I shall not die, but live,
and declare the works of the LORD.
Though the LORD has indeed chastised me,
yet he has not delivered me to death.
R. I will give thanks to you, for you have answered me.
or:
R. Alleluia.
Open to me the gates of justice;
I will enter them and give thanks to the LORD.
This is the gate of the LORD;
the just shall enter it.
I will give thanks to you, for you have answered me
and have been my savior.
R. I will give thanks to you, for you have answered me.
or:
R. Alleluia.

Gospel
MK 16:9-15

When Jesus had risen, early on the first day of the week,
he appeared first to Mary Magdalene,
out of whom he had driven seven demons.
She went and told his companions who were mourning and weeping.

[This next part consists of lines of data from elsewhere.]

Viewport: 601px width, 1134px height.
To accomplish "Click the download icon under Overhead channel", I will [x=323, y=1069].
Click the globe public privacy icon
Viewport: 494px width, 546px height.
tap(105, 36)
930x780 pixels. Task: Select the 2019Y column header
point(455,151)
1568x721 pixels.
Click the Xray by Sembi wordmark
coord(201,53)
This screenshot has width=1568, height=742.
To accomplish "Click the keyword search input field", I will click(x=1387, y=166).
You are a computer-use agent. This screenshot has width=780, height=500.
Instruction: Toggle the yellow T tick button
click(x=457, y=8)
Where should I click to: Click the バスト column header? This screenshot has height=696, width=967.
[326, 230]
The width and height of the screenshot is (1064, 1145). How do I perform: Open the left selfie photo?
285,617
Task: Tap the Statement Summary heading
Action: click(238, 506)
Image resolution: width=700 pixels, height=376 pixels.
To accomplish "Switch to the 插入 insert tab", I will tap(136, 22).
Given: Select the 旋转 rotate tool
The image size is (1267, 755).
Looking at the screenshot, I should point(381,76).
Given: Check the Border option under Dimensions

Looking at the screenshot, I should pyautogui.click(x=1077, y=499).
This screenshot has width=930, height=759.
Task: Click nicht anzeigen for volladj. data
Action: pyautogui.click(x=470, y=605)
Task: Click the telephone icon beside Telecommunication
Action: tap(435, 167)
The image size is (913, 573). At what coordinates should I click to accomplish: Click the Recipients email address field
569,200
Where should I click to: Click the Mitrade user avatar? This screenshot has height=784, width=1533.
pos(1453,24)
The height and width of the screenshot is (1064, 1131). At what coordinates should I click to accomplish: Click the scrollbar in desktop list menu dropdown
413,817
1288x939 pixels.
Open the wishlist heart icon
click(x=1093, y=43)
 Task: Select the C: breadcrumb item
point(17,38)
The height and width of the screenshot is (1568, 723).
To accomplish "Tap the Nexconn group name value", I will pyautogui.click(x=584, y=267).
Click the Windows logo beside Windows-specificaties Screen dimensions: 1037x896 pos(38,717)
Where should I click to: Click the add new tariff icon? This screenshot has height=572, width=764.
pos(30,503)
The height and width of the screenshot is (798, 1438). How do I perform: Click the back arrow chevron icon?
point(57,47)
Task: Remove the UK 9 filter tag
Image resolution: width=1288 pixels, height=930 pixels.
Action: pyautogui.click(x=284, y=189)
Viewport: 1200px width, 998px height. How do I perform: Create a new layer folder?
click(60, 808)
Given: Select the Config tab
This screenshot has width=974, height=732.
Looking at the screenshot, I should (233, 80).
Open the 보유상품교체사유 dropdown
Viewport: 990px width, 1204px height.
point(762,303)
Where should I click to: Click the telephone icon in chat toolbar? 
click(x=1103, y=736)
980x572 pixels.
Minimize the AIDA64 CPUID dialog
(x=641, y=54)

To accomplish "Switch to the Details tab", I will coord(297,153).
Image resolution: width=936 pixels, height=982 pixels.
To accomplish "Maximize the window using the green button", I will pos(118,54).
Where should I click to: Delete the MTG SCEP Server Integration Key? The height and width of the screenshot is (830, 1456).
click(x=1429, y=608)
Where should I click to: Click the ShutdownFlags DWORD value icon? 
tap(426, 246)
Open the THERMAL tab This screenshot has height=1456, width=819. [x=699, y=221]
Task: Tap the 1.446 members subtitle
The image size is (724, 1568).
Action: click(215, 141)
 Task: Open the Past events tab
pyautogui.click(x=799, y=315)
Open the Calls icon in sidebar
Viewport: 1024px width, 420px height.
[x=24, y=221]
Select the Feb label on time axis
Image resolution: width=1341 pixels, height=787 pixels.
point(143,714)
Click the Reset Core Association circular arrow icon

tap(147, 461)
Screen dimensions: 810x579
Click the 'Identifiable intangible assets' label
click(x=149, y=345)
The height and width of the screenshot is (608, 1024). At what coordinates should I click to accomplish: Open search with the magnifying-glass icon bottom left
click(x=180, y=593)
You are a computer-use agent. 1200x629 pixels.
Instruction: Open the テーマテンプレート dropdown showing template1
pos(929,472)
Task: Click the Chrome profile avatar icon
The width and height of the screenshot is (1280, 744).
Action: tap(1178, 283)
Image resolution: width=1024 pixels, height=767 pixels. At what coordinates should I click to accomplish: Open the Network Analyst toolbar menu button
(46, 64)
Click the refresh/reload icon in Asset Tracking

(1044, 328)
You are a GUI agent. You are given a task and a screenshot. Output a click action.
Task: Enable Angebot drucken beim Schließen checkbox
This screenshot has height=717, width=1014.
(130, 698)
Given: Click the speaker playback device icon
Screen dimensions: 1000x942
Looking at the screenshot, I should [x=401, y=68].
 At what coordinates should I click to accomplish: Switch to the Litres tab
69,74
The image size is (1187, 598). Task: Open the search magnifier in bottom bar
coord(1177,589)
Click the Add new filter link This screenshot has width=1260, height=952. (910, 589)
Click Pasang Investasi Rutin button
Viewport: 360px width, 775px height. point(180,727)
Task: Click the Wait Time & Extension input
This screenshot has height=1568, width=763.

When they heard that he was alive
and had been seen by her, they did not believe.After this he appeared in another form
to two of them walking along on their way to the country.
They returned and told the others;
but they did not believe them either.
But later, as the Eleven were at table, he appeared to them
and rebuked them for their unbelief and hardness of heart
because they had not believed those
who saw him after he had been raised.
He said to them, “Go into the whole world
and proclaim the Gospel to every creature.”